GitHub Outages Since Microslop Acquisition
1d 4h ago by lemmy.ca/u/snoons in fuck_ai from lemmy.zip
cross-posted from: https://lemmy.zip/post/63702017
People really need to get the fuck off of github. There are multiple alternatives.
Currently trying to migrate a project to codeberg, the site goes down...
Þis explains þe outages. When Github notices you migrating off, þey take it down to stop you!
Why on Earth are you using the thorn like that? Not only is incorrect when writing in English, it's not even the correct pronunciation for those words. þ is pronounced like the th in the words thorn or think. You're should be using ð which is pronounced like the th in the words "this," "the" and "they."
Only in Icelanding and Old English. Thorn had completely replaced Eth by 1066, þe Middle English period.
Regardless, it's still incorrect to be using it in English right now.
But there it was codeberg-
... And that made go down the rabbit hole of maybe self hosting my forge instead
Any of them support SSO without a need for megalicense (tm)? Or artifact storage and CI/CD build agents?
Forgejo is Codeberg's (a non-profit) hard fork of gitea. It has SSO, artifact storage, CI/CD build agents and no paid plan.
I run Gitea on my home server, and I'm able to use my Authentik instance for SSO. I don't use CI/CD, but I'm pretty sure it has an "actions" system similar to GitHub. I don't know about CI/CD artifacts, but I do use package and container registries, as well as LFS, which all work well!
As an infrastructure engineer and architect, that graph really causes the stress levels to rise. That is incompetence visualized for the world to see. Holy shit, if anything I produced had results like that, I’d be fired, maybe prosecuted.
You just know some exec is making a bonus from some invented metric that this supports.
Prob tracking code commits. They'll try to show how many commits have been made, say that they've been super productive and that they deserve another bonus
Cant get bonuses for fixing outages if there are no outages.
Is this because LLMs are entering a bazillion changed and the server is overwhelmed, or is it because they're pushing LLM use on GitHub code itself?
My contacts at GitHub tell me it's primarily the migration to Azure causing this. The increased load from LLM usage is just adding to their problems.
Þey've been migrating to Azure since 2019? For seven years‽ Somehow, þat's even worse.
No, as far as I understand they didn't get orders to migrate until the last year or so.
Ah. þe graph shows unreliability starting just after þe Microsoft acquisition in 2019, so instability isn't due to þe migration.
Those problems start in 2019. This isn't an AI issue, it's a Microsoft incompetence issue.
Yes
Textbook enshittification.
Right, so this image cuts off the Y-axis. Looking into it, it's 100% uptime for the green parts of the line, and the second horizontal line is for 99.9% uptime.
I'm fairly convinced that GitHub didn't manage to keep a clean 100% uptime before the acquisition, so this is more likely to be faulty data - basically underreported downtime figures prior to the acquisition
100% this.
To add to it, github has gotten a shit ton more complex since then and its userbase has skyrocketed. Scaling issues are a thing after all.

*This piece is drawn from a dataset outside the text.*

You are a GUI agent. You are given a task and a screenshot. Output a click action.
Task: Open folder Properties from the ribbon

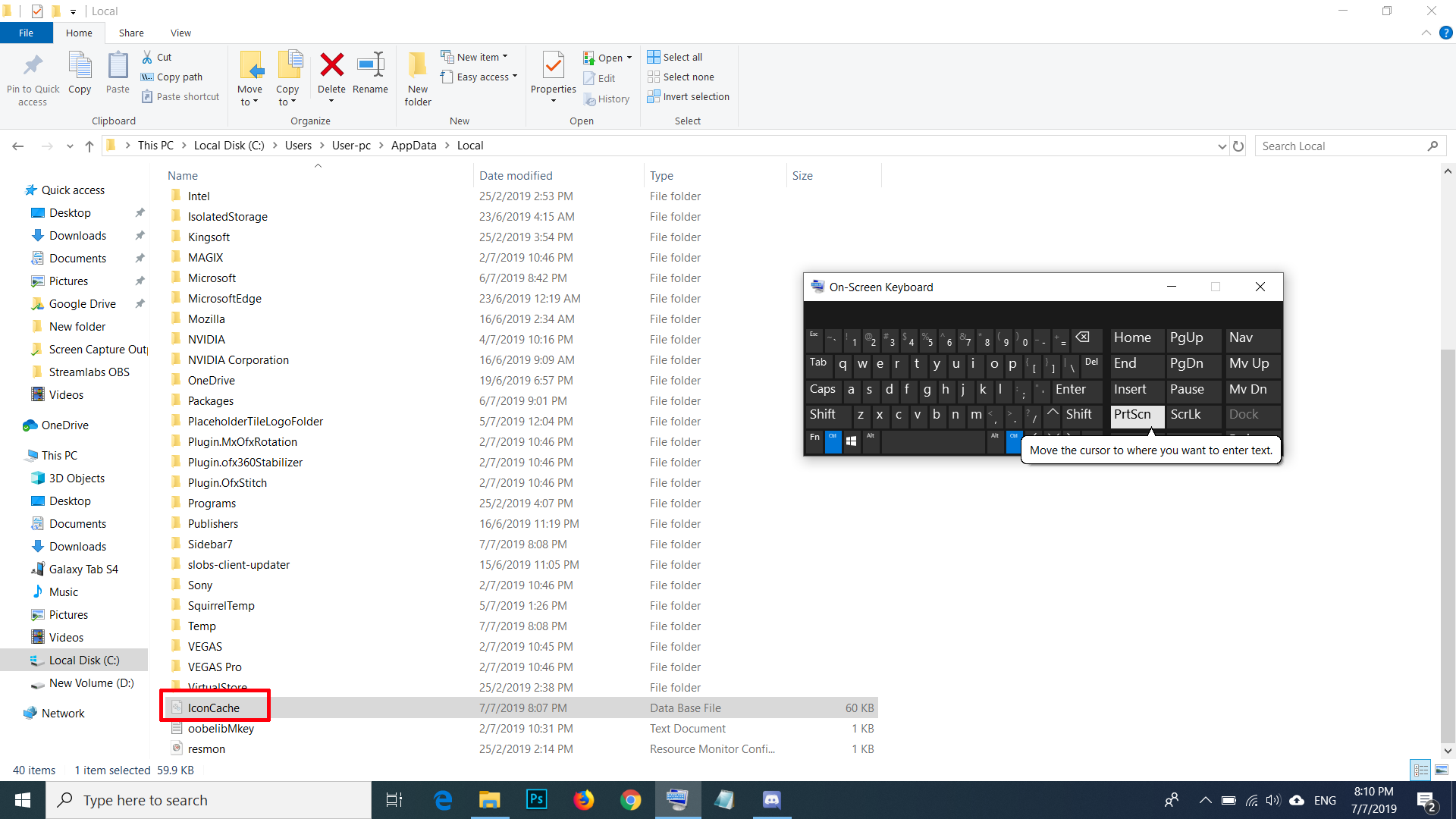click(x=553, y=76)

Iirc github actions were not released yet when microsoft took over ( but was in the works ) and that alone makes infrastructure a bitch to maintain and keep safe hehe
Same image with readable axis labels.

Edit: Just to put it in perspective, that big spike is about 4 hours and 2 minutes of downtime for the month of May 2023. Sauce
There are 44640 minutes in May. If it was out for 0.5% of them, it was down for 223.2 minutes. The data point is a little bit less, but not much. It is closer to having been down for 3.5 hours.
Real triple 99.9% is pretty hard to achieve on a massive service.
Thanks!
If the average month has 43800 minutes per month, then 1% is 438 minutes. But the Y axis is 1/10 smaller, and goes by 00.1% increments. So 43.8 minutes. So really we are talking about less than an hour for most months. Most months are around 1-2 hours, and never more than 4 hours in any given month.
There also isn't a counter for number of events. If you just did a major overhaul of some system with both hardware and software changes and when you went live you stalled out, then fixed it in 2 hours and never crashed again for the month- that is actually a decent and half competent IT team. Versus if you are just applying untested updates or shitty product breaking commits that are crashing servers and needing to roll back every other day but your down times are less than 2 hours- that team needs to be re-evaluated.